### Exercise tasks
1. In the post on food justice funding, which two programs are called proven lifelines?
2. Decide whether each statement agrees with the post on food justice funding, answering yes or no and quoting the words that settle it: (a) Stupski once partnered with nonprofits that took a traditional approach to food security. (b) Pandemic funding for food security organizations is growing. (c) The current food system is described as broken by accident.
3. Carry the post on food justice funding forward from its final sentence.

### Passage
____________________
August 29, 2023
Aileen Suzara and Ari Datta

 

Food is our most intimate and powerful connection to each other, to our cultures, and to Earth. To transform our food system is to take one giant step toward healing our economy, our bodies, and our environment.

HEAL Food Alliance

 

It’s the end of summer. In Hawai‘i, water protectors fight for clean waterways, while beloved communities pull together to recover from unprecedented fires. In California, farmers protect seeds and harvest crops to feed their communities amidst heatwaves and floods that uprooted livelihoods. It’s clear that we cannot return to business as usual. Instead, as funders, we have an opportunity to uplift communities on the front lines that are championing policies that protect people and Earth, recovering heritage crops, and restoring healthy relationships with the land.

We must ask ourselves when updates to our grant-making strategy are needed based on community wisdom, opportunities, and local leaders’ calls to action. In solidarity with community-led visions of change, we commit to weaving food justice and food sovereignty into Stupski’s funding partnerships. 

 

Looking Back, Looking Forward

 

Like many funders, Stupski historically chose to partner with nonprofits working within a more traditional approach to food security. These included partnerships with programs that reduce hunger and increase dignified choice and access to nutritious foods. Over time, our grant-making has incorporated a neighborhood strategy, partnering with community-based organizations (CBOs) taking the lead on food security solutions. 

The COVID-19 pandemic put the critical role of CBOs and nutrition programs into sharp view. Many people faced new challenges with fewer resources and options for meeting basic needs of food, shelter, health, and safety. Anchor organizations, neighborhood CBOs, mutual aid networks, and safety net programs were and remain vital to holding communities together and advancing the call for basic needs. 

Food security organizations continue to provide services to residents, even as they face dwindling pandemic funding. Programs such as SNAP and Double Up Food Bucks are proven lifelines. Advocates today are calling for stable federal funding to ensure continued access to these resources. Protection and expansion of safety net programs are needed to provide better care for all. 

The pandemic also exposed the underlying fragility of our food systems and the root causes that perpetuate food insecurity in the first place. This fragility reflects a current food system that is broken by design, shaped by centuries of colonization, racism, and industrialization.
____________________
### Data for analysis
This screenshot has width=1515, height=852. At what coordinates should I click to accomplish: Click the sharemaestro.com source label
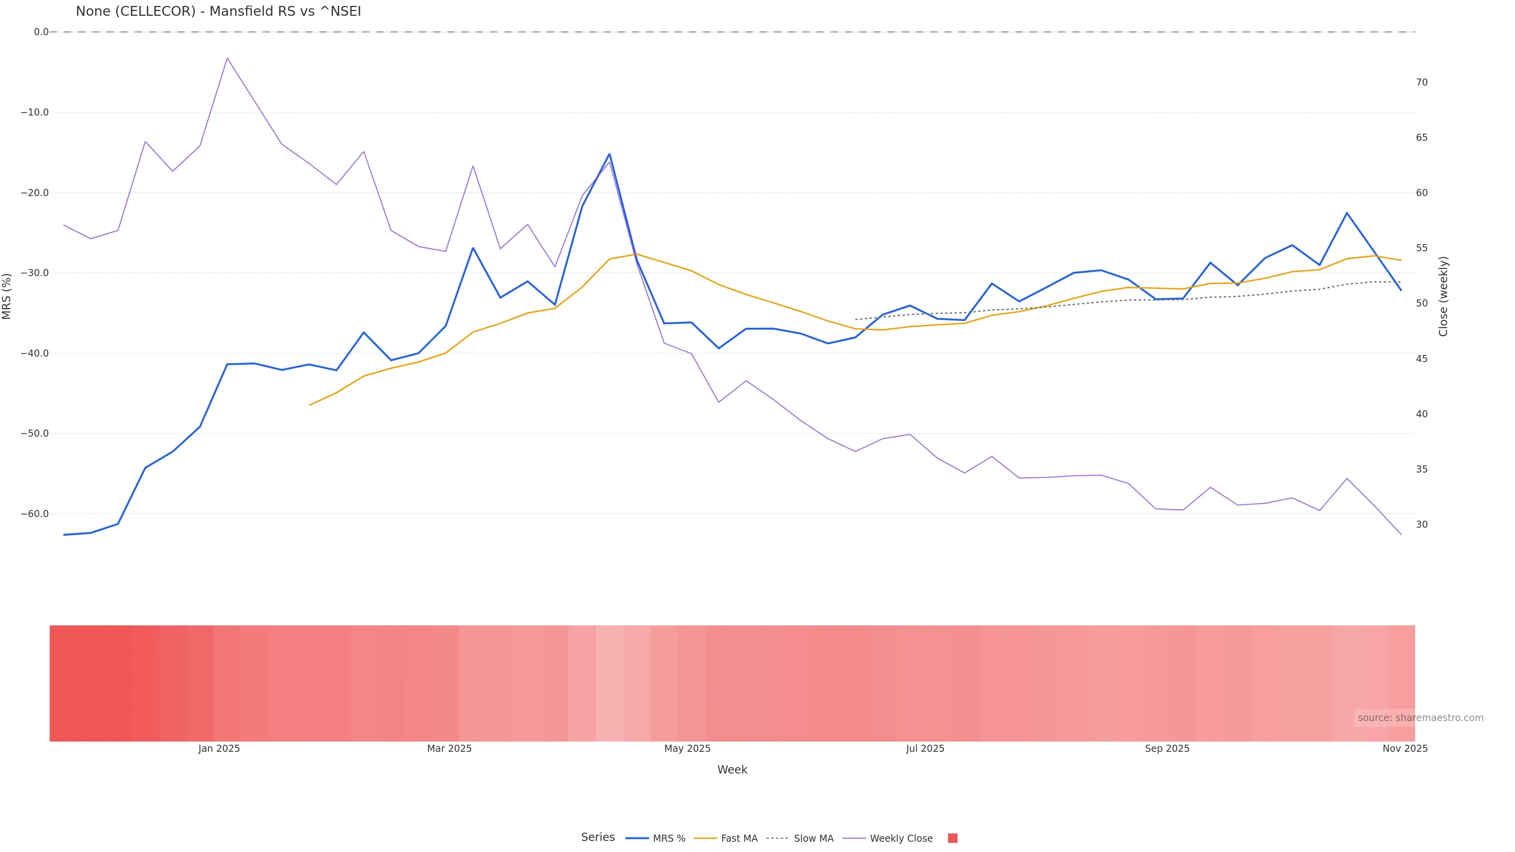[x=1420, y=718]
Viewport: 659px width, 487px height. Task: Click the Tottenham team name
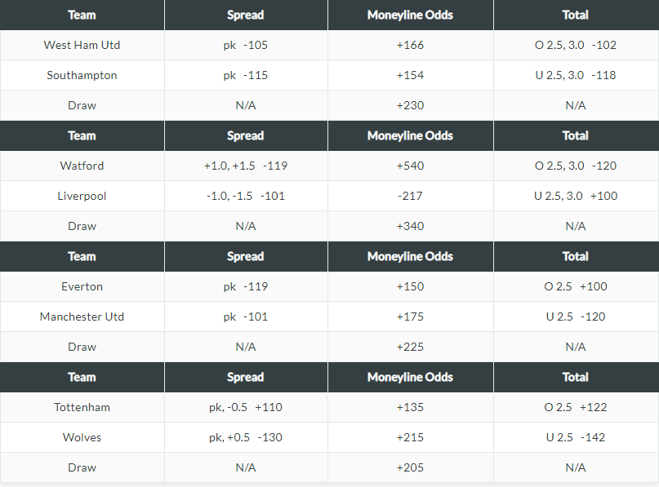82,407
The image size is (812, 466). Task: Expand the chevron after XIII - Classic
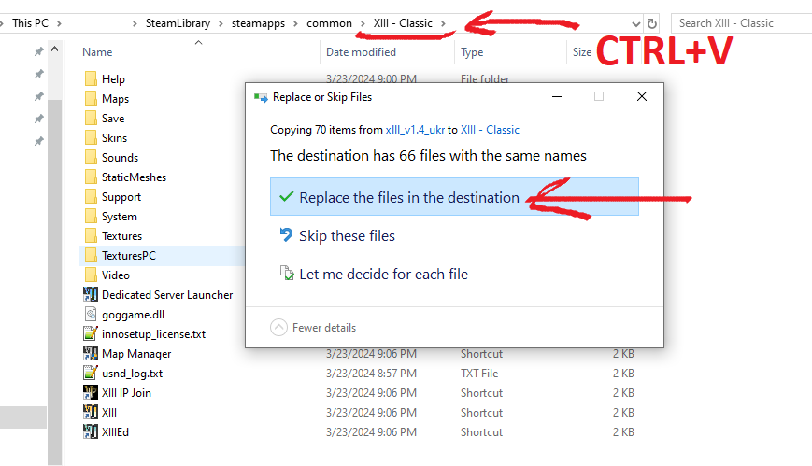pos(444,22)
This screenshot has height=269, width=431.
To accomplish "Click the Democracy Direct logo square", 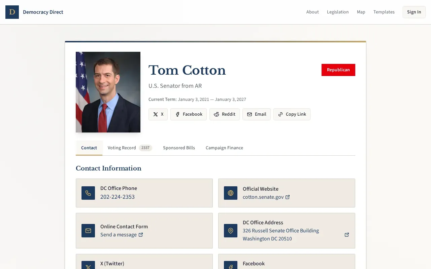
____________________
### Results of the exercise
1. SNAP and Double Up Food Bucks.

2.
(a) Yes: "Stupski historically chose to partner with nonprofits working within a more traditional approach to food security."
(b) No: "even as they face dwindling pandemic funding."
(c) No: "a current food system that is broken by design, shaped by centuries of colonization, racism, and industrialization."

3.
Those most impacted by the inequities in our food systems are closest to the solutions to heal them. As funders, this means we must listen—and redistribute resources—to the work guided by those on the ground. This work can look like farmers growing diverse, heritage crops like ‘ulu to feed future generations and adapt to a rapidly changing climate. We witness this with youth sharpening their advocacy skills, joining their voices to shape food, housing, and environmental priorities in the world they will inherit. Restoring a healthy food system calls for community control of land and how their food is grown, distributed, and shared. Restoring a healthy food system also highlights ancestral and traditional food and ecological practices as vital to future resilience. Communities continue to practice and pass down that knowledge, which endures today.

 

Toward the Future

 

At the heart of this work, we are guided by the belief that all people have the right to healthy, just, and culturally affirming food. The food systems we all depend upon are vast, complex networks that nourish communities, impact every aspect of our daily lives, and can catalyze care and joy. We see Stupski’s embrace of a food justice lens as a bridge, one that connects strands of our original focus to our current priorities of food justice. 

In doing so, we hope to honor the work of the past, support change in the present, and cultivate resilience for the future. 

Meet Our Food Justice Team

Aileen Suzara is the director of food justice at Stupski Foundation. Aileen weaves into this role her background in public health nutrition, in environmental justice, and as a cultural foods practitioner. She is dedicated to cultivating partnerships with communities leading the way toward a more equitable and healthy food system for all.

 

Ari Datta is the food justice program coordinator at Stupski Foundation and a master’s candidate in Food and Agriculture Law and Policy at Vermont Law and Graduate School. An advocate for just and sustainable food ecosystems, Ari is committed to making equitable labor the status quo across the food system.